Management at Ulster Bank have been left red-faced after it was disclosed students were offered tickets for an afternoon strip show for opening a new account.
Ulster Bank was forced to pull the plug on the promotion after complaints new teenage clients would be treated to exotic dancers.
Freshers at the Institute of Technology Tallaght in south Dublin rushed to open accounts in return for seeing scantily-clad women and €100 in their student account.
It is understood the event at the off-campus Metro bar, in Tallaght, was organised by the students' union.
Suzanne Keegan, whose 18-year-old son was among the new intakes, claimed the bank had stooped to a new low to attract young customers.
‘The banks have got very low.

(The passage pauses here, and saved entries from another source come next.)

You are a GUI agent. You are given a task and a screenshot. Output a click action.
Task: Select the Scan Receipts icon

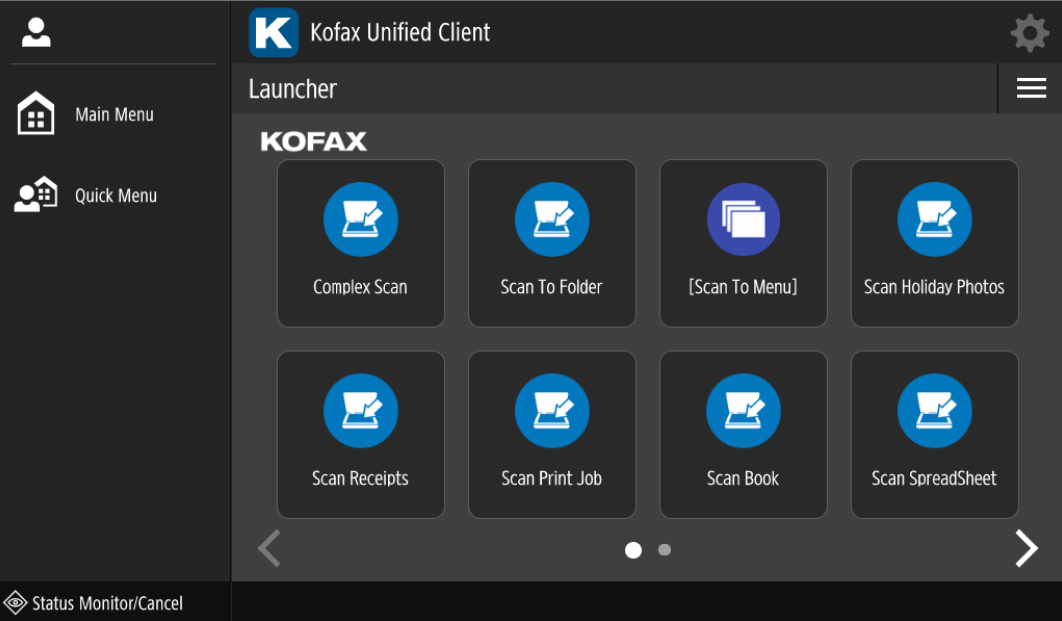(x=360, y=412)
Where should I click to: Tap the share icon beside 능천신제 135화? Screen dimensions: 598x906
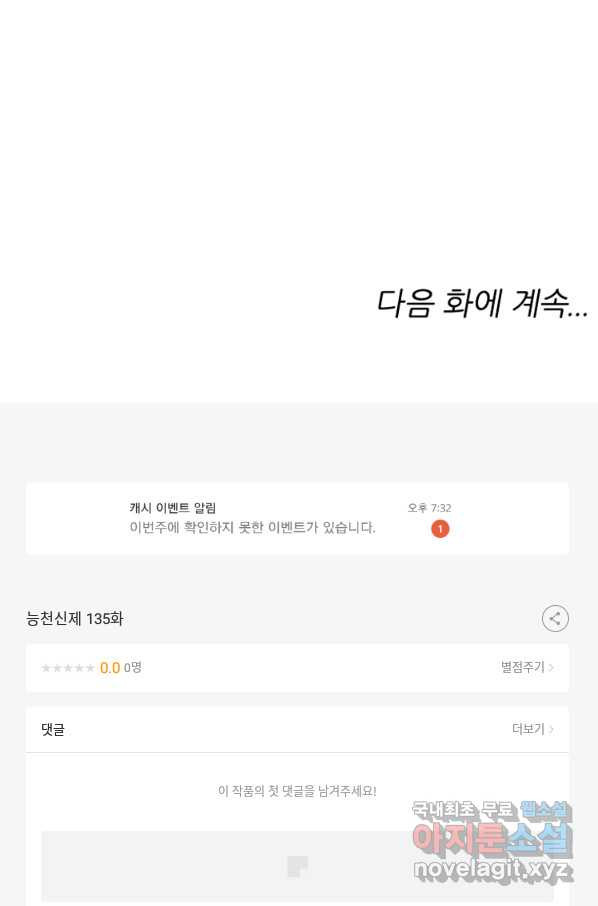555,618
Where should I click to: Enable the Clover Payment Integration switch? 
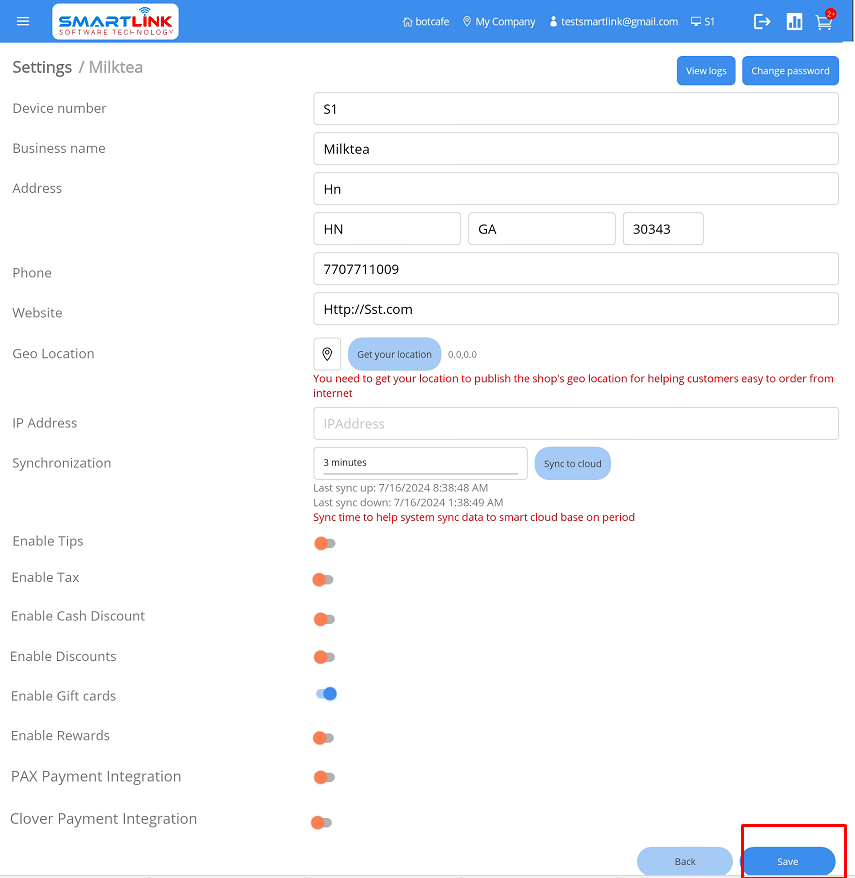click(x=321, y=822)
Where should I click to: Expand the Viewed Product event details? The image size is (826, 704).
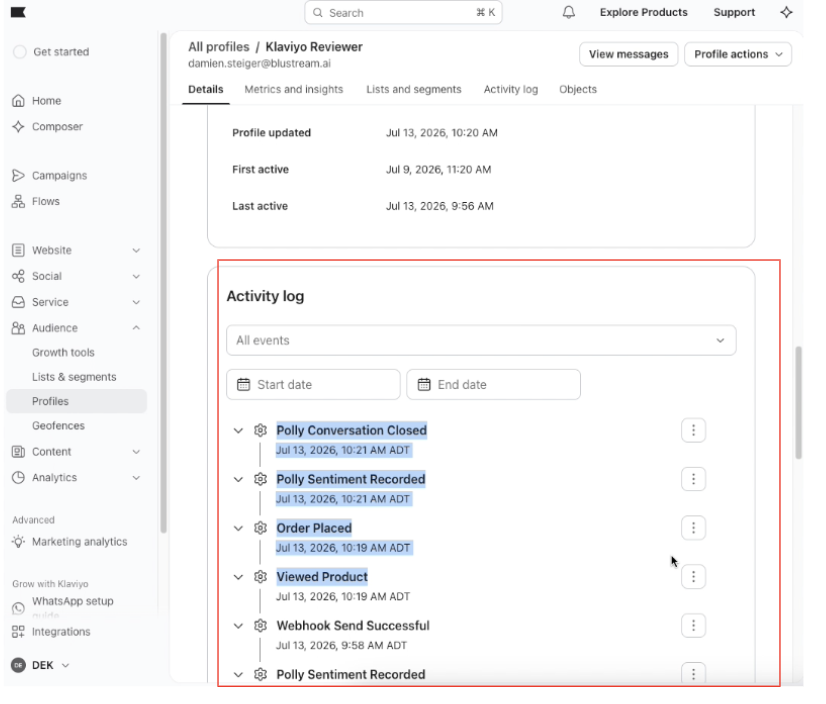tap(238, 577)
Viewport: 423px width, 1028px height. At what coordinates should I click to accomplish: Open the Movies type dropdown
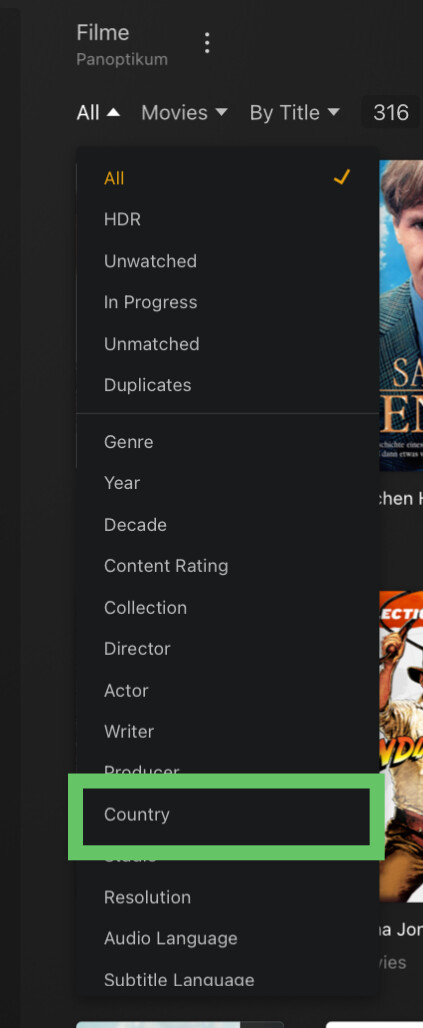point(184,113)
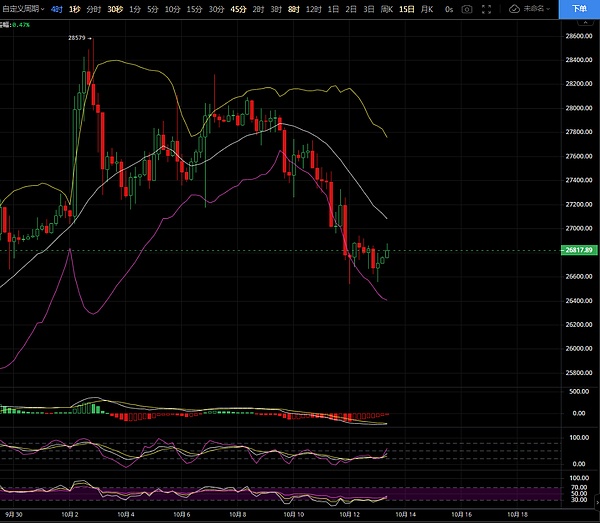
Task: Switch to the 15日 interval
Action: pyautogui.click(x=406, y=8)
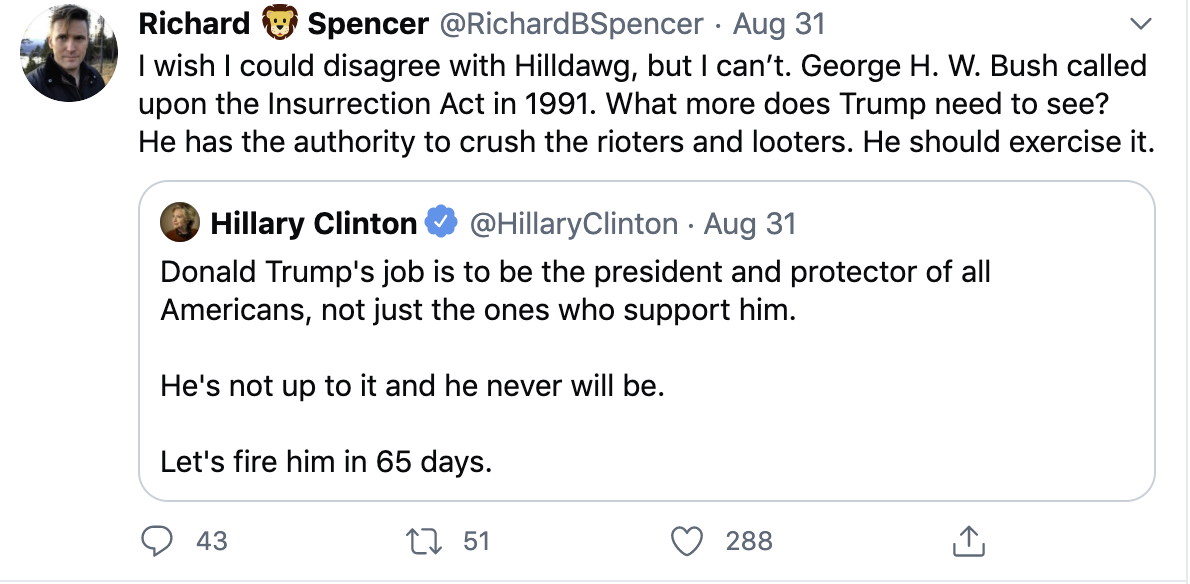Click the lion emoji in the display name
This screenshot has width=1190, height=584.
[282, 23]
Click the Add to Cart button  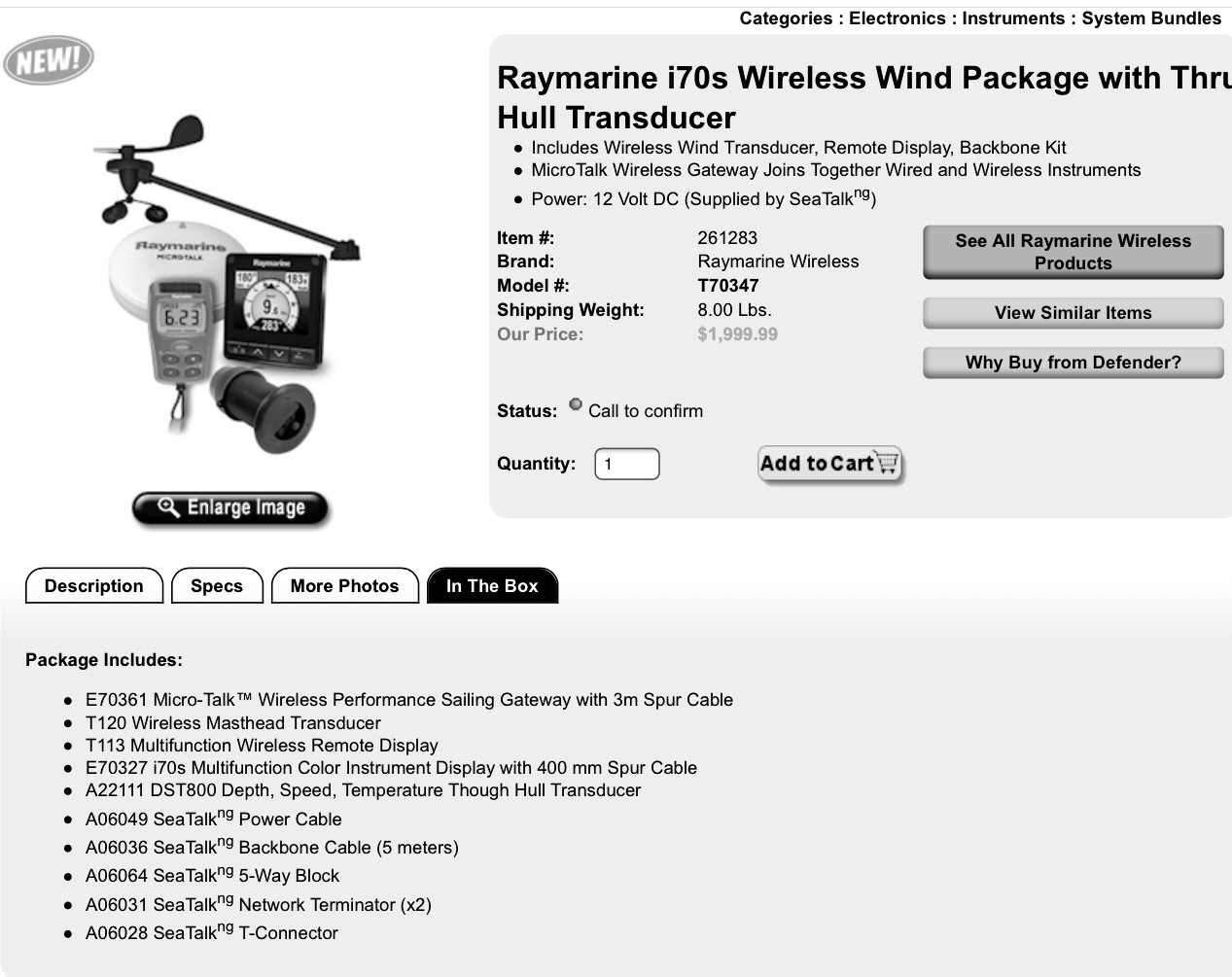(830, 464)
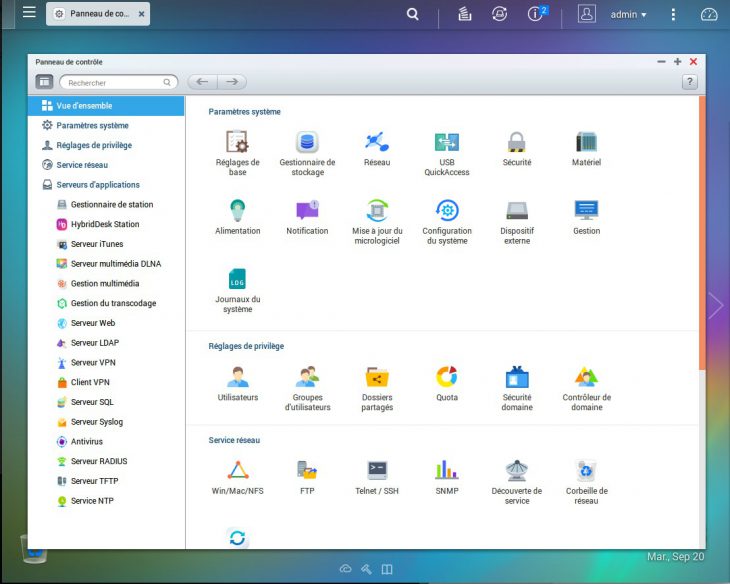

But this is just immoral,’ said Ms Keegan.
‘He is 18 and if he wanted to go to a strip show there's nothing I could do about it, but I think it's the wrong association for a bank.
‘There was a throng of young people, could you imagine all the young males, they all booted it over to the Metro’, she said.
Ulster Bank reps had been handing out tickets for the exotic event along with a goodie bag to new student customers.
In a statement the bank - which is owned by Royal Bank of Scotland - said it withdrew its association with the promotion once it realised what the tickets were for.
‘In line with Ulster Bank's ongoing support for student events across the country, we can confirm that as part of our student campaign in IT Tallaght we promoted a freshers' week event to be held at the Metro bar,’ said a spokeswoman.
‘Ulster Bank has no involvement in the organisation of this event and once the nature of the event was realised, the Bank immediately withdrew any association with the event.’
However, the college was quick to distance itself from the bank.
A spokeswoman said: ‘Institute of Technology Tallaght has no association with Ulster Bank and has no further comment.’
The Union of Students in Ireland said it had no say on what individual committees organised, while the Tallaght students' union had no comment.
It is understood the Metro bar has cancelled the exotic dancers, which were booked to perform at 3pm on Thursday September 24.
Women's rights group said they were appalled at the idea of the event.
Susan McKay, director of the National Women's Council of Ireland, said ‘It is a completely inappropriate thing for a bank to be proposing’.
‘It's important that people understand that this isn't just a bit of a laugh.
‘Many of the women working in that kind of trade, on the fringes of the sex trade, are extremely exploited.
Ms McKay said there was also no excuse for the bank not to know it was involved in such a demeaning event.
‘I wouldn't organise an event if I didn't know the details of it,’ she added.
‘Women in USI should also organise against this type of thing being organised for freshers, it's anti-feminist and anti-women,’ she claimed.